When you run a business or a practice, you need to focus on your core work and your clients. The time you spend with lawyers takes away from that work on your business. Even if you win the lawsuit, your business probably suffers in the interim. Through most of my 25-year career as a contractor, I worked hard to avoid prolonged legal fights, and many times either walked away from unpaid bills or even paid people to go away, just to get back to the business of my business: making very objective, financially based decisions that ultimately worked out better than fighting extended legal battles.

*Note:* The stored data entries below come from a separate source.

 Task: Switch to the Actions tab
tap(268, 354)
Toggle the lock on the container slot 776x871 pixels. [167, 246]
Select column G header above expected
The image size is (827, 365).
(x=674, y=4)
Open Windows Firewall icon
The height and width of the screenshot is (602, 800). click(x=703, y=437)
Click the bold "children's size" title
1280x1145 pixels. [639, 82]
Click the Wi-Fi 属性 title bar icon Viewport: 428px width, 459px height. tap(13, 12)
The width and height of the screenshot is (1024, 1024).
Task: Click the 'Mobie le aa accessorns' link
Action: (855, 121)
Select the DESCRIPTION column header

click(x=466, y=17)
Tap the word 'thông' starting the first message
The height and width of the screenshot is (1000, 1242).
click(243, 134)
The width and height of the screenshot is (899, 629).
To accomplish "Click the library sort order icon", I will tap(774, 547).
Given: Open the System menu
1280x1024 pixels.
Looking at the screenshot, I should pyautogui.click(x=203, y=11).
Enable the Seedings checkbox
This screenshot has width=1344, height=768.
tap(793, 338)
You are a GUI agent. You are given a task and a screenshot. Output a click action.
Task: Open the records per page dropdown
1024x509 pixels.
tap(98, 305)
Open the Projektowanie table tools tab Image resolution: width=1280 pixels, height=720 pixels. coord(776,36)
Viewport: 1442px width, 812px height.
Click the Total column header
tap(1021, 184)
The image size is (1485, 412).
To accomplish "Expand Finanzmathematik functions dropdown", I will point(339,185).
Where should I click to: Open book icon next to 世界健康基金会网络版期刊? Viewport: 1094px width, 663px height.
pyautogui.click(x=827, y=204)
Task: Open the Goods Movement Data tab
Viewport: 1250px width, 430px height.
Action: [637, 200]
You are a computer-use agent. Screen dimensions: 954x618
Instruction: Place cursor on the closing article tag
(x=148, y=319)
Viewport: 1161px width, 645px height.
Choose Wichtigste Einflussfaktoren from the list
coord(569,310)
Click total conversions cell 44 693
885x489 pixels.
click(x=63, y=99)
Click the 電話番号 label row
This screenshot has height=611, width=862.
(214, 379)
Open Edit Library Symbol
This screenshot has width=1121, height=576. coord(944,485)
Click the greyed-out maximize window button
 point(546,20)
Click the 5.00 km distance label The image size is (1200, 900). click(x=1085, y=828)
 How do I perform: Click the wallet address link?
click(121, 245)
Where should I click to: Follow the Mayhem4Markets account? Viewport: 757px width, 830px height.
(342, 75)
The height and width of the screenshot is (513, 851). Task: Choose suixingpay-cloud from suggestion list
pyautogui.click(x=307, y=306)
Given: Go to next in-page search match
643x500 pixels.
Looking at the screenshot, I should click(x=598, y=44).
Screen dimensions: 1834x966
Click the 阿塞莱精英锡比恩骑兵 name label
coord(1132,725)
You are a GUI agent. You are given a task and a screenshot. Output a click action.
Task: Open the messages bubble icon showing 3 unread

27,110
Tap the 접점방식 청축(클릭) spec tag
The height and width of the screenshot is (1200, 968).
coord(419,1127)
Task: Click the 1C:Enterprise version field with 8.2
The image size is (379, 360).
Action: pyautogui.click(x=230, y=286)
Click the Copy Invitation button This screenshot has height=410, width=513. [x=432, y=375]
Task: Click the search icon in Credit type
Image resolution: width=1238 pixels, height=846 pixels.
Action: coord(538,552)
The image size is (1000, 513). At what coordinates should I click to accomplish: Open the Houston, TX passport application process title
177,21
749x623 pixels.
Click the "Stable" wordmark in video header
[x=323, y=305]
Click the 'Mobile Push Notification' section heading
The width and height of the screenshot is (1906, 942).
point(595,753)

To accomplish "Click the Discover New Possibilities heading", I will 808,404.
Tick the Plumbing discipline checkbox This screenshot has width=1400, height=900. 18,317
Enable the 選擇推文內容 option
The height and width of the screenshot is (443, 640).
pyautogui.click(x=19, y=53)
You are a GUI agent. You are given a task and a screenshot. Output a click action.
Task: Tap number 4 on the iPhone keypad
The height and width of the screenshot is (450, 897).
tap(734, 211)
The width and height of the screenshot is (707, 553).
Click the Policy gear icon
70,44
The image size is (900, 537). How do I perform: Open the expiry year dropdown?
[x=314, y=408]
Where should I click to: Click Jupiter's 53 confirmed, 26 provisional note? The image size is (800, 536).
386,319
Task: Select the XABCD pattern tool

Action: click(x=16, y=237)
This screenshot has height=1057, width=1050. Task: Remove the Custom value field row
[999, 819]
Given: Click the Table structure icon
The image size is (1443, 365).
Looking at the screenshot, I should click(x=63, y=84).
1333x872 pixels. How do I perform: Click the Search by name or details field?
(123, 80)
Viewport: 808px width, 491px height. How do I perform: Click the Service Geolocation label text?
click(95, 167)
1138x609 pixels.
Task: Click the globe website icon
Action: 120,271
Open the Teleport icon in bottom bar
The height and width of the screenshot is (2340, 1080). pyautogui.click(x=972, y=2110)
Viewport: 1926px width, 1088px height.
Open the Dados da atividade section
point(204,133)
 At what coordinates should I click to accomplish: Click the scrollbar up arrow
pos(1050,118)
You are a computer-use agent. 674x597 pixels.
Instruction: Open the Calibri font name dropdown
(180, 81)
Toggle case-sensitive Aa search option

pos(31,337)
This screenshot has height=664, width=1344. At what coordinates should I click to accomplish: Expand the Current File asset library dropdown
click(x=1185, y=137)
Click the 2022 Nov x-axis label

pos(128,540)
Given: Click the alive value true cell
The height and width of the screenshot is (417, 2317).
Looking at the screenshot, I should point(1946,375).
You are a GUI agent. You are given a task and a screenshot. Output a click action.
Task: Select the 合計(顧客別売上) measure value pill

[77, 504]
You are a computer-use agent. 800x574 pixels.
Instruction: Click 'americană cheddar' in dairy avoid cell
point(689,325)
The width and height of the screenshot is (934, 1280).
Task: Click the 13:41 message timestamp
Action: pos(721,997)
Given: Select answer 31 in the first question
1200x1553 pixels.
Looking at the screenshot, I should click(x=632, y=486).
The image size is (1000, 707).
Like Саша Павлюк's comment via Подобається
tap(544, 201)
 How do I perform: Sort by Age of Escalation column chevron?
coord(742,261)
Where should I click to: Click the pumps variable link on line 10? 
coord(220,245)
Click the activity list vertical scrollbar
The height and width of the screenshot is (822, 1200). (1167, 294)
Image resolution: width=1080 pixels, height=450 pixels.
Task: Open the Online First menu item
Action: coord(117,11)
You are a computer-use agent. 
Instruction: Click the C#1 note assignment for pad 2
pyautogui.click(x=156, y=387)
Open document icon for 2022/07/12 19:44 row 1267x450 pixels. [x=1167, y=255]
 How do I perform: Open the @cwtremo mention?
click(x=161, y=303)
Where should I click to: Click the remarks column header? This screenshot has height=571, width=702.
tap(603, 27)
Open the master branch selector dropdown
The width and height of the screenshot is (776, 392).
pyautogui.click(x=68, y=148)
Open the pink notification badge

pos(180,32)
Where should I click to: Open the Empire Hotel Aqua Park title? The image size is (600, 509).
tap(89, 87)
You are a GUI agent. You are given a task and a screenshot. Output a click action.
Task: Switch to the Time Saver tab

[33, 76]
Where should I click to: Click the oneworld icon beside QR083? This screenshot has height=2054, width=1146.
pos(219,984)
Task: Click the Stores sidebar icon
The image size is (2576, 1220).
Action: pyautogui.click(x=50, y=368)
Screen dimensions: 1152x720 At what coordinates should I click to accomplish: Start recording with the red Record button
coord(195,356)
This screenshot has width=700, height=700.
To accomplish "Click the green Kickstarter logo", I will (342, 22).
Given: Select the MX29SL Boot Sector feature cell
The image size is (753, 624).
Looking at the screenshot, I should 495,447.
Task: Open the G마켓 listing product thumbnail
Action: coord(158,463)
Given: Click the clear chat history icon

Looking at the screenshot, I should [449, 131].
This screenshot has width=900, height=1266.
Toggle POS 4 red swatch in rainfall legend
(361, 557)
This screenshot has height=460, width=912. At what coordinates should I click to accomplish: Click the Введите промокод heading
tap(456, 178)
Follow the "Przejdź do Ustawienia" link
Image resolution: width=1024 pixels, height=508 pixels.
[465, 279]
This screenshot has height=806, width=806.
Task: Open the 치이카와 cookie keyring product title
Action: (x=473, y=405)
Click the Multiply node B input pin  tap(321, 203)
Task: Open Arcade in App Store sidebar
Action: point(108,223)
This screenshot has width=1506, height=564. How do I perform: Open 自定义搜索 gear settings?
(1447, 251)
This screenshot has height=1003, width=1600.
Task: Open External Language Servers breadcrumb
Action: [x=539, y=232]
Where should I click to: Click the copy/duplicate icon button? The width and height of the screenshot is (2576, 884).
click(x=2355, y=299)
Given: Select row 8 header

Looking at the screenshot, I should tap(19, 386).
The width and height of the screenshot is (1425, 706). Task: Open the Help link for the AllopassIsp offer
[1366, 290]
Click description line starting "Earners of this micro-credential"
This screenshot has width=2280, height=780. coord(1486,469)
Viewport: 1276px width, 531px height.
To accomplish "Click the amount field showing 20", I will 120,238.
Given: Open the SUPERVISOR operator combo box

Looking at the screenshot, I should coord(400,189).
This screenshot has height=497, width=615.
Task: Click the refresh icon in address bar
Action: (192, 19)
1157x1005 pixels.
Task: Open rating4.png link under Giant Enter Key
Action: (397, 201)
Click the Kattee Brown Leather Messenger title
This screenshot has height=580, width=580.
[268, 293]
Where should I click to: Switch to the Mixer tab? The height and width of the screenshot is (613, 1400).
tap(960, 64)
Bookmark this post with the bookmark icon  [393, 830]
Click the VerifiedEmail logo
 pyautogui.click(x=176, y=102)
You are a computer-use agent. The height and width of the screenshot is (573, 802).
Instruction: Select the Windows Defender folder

Enough of this, now back to my problems

This all leads me to my pending new home project. As I mentioned in my last post on it, the powers-that-be have decided that a standing seam metal roof is not appropriate in my historic district. While this happens to be a complete pile of irrational crap, I am stuck with this decision, unless I either continue to appeal at another hearing or choose to sue them. I probably have a good case for a lawsuit, as they have already set a precedent by recently allowing a corrugated metal roof. But I have to decide if it is worth my spiritual energy to go through a fight with my neighbors. I haven’t made a final decision yet, but I will keep you posted.


  1. MichaelAnschel | | #1

    Jesus H.G. Christ
    Is Gifford just bored? Perhaps he and Amory should hang out together. Gifford may know boilers and heating systems, but based on what I've read, he doesn't know green building. The sad thing is that I agree with him that USGBC is monopolistic and they got caught skewing data for marketing (which makes them guilty of something, but I'm not sure it is fraud). But as unhappy as I might be with the LEED products and the leadership (at least on the homes side) a lawsuit seems a bit extreme. Let's face it, Gifford should be grateful for the USGBC; without them he would have nothing to do.

  2. Isaac | | #2

    Metal roof
    It's probably worth it to pursue some further action as your new roof will be in there for a long time.

    On the other hand, you could just put the metal roof on and force them to do something about it. How powerful is this organization?

  3. Nick from WI | | #3

    Careful with neighbors...

    Murphy's law clearly states: Good neighbors come and go, but pi$$ed off neighbors stick around FOREVER!

    Take it from someone who unintentionally pi$$ed of their neighbors time and again during the build process, it's no picnic. We hear more often from their lawyer than our own family. Granted, I live on the lake, which seems to give people some exaggerated sense of entitlement, but threatening legal action unless we trim the "potentially life threatening limbs" off our trees near the property line is out of hand.

    Believe me, I feel your pain. A standing seem metal roof is the way to go all around... looks, longevity, efficiency. It's tough to consider giving it up, but if your neighbors are set against it, you'll never hear the end of it. Next year they'll call the police because the snow pile from your driveway melted onto their lawn "killing the trees!" (true and painful story!)

    Have you considered getting creative? There are metal shingle systems that look like shake but have some of the benefits of a standing seam roof. I know... it's not the same. Just scraping for a nugget of help... Godspeed!